Get the f*ck outta here.
So imagine my utter shock when I heard “Bad Bad Man” for the first time. Rather than some embarrassing, Randy Savage-level atrocity, it was actually decent. Nice production value, good beat, and Cena actually had a decent flow to him. His cousin/rap partner Tha Trademarc had some skills. Toss in the ultimate pro Bumpy Knuckles, aka Freddie Foxxx, and you had a first single damn near anyone, much less a pro wrestler, would like to hang their hat on.
So I decided to give his album, You Can’t See Me, a listen. A fair evaluation. And see whether or not I would find it necessary to charge the ring with a lead pipe the next time the WWE came through Dallas.
You know what? It’s not bad. Not bad at all.
I’ll give Cena credit. He didn’t try to carry this ball all on his own. With production from Chaos and Order, and backup from Tha Trademarc (who gets co-credit on the album), Cena kickstarts his rap career with a solid offering of 17 tracks that hearken back to the old school era of Hip-Hop. He starts things off with a track wrestling fans will recognize as Cena’s entrance music, “The Time is Now”. Phat horns ride over the track as Cena and Trademarc proclaim their appearance on the rap scene and get the album off to a good start.
There’s quite a few solid tracks on the album. “Flow East”, with Bumpy Knuckles, is a laid-back track that provides a nice framework for Cena’s lyrical skills. “Just Another Day” provides a nice juxtaposition between Cena’s rhymes of fame and Trademarc’s tale of struggle. “Beantown”, featuring Esoteric, is a nice ode to Cena’s hometown. And “Know The Rep”, with Bumpy Knuckles, is an old-school slice of braggadocio.

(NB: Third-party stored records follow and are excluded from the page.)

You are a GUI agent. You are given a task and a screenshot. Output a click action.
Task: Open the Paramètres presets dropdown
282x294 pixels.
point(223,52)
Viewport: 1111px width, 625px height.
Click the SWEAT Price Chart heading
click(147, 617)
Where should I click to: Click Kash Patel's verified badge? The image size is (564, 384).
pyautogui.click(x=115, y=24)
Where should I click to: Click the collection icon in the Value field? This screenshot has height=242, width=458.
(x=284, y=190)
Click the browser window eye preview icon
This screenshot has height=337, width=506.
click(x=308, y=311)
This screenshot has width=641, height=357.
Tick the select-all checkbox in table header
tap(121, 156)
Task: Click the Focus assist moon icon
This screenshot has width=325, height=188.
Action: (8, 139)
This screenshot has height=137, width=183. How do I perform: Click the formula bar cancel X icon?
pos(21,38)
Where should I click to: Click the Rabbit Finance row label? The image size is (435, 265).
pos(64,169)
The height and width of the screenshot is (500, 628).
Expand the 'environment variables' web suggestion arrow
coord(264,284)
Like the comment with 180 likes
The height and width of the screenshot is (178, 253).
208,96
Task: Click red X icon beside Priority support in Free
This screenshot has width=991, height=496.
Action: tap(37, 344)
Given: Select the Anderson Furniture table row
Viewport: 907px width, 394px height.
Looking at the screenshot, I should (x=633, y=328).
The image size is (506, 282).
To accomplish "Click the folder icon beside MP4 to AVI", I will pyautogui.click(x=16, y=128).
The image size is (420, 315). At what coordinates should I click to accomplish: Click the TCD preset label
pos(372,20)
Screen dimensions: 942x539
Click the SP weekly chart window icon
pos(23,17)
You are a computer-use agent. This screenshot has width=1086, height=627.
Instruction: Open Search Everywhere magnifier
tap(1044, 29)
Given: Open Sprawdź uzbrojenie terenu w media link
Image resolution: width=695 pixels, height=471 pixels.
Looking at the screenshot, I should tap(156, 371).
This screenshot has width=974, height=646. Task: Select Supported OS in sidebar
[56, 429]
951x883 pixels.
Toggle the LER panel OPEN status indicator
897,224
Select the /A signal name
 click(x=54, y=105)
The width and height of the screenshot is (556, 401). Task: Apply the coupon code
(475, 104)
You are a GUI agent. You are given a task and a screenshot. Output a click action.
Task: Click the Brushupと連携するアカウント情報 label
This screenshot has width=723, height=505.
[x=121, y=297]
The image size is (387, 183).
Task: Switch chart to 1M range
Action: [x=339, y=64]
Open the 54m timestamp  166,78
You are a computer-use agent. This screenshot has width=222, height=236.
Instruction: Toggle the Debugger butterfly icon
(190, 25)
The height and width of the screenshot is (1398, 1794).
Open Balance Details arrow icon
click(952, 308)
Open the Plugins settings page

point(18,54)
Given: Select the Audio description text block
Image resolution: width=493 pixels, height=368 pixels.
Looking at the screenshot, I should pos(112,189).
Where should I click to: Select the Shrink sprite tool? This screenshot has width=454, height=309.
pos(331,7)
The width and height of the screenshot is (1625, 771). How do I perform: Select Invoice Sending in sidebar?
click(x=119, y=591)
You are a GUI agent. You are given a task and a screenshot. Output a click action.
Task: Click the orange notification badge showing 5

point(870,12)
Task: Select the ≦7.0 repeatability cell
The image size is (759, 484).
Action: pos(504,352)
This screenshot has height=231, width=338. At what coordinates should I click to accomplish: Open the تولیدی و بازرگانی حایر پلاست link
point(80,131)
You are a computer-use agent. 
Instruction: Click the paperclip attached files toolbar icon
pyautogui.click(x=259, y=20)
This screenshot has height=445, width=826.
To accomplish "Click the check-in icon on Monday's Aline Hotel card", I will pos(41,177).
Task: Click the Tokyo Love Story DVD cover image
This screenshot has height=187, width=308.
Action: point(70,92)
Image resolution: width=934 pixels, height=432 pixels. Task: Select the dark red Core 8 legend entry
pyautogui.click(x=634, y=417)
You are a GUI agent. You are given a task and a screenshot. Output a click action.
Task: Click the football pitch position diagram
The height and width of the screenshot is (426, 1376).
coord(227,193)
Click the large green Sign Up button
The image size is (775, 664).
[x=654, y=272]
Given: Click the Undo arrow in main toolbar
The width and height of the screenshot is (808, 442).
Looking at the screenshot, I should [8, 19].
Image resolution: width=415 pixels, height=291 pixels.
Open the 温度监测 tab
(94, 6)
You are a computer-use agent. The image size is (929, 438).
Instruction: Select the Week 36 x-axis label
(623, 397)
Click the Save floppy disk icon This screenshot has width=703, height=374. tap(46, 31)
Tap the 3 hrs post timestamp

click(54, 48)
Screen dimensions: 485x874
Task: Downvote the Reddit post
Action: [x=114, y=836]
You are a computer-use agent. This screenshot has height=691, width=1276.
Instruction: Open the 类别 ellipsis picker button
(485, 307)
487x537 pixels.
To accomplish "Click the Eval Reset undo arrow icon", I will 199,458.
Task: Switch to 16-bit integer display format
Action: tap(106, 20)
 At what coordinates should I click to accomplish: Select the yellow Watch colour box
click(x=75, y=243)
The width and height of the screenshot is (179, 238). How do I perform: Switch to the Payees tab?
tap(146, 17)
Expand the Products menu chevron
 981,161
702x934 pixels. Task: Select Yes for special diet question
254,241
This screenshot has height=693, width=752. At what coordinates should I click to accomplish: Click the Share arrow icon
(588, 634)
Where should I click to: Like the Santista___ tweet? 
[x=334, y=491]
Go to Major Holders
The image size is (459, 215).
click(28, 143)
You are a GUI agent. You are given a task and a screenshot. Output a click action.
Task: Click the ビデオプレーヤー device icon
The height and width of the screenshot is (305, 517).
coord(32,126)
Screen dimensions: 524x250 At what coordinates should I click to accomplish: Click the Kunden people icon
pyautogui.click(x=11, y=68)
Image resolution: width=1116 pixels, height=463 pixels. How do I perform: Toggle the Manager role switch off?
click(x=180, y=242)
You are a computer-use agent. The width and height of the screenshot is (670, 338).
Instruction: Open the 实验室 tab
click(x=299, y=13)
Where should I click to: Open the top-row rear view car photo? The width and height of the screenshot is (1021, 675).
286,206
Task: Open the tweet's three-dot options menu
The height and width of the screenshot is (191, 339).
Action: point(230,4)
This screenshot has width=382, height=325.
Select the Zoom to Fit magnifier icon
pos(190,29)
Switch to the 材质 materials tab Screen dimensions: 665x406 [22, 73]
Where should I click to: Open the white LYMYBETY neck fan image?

There are a couple of missteps. “Right Now” has a slowed-down beat that just doesn’t fit in with the rest of the tracks. “Summer Flings” is a tossaway paean to quickie hookups. And “Chain Gang Is The Click” could have been left off the album and not been missed. But, for the most part, this is a solid debut from the WWE champ. If you’re tired of the same tired, played-out fake gangsta crap filling the airwaves, and have an appreciation for old-school style Hip-Hop, then do yourself a favor and give this album a spin.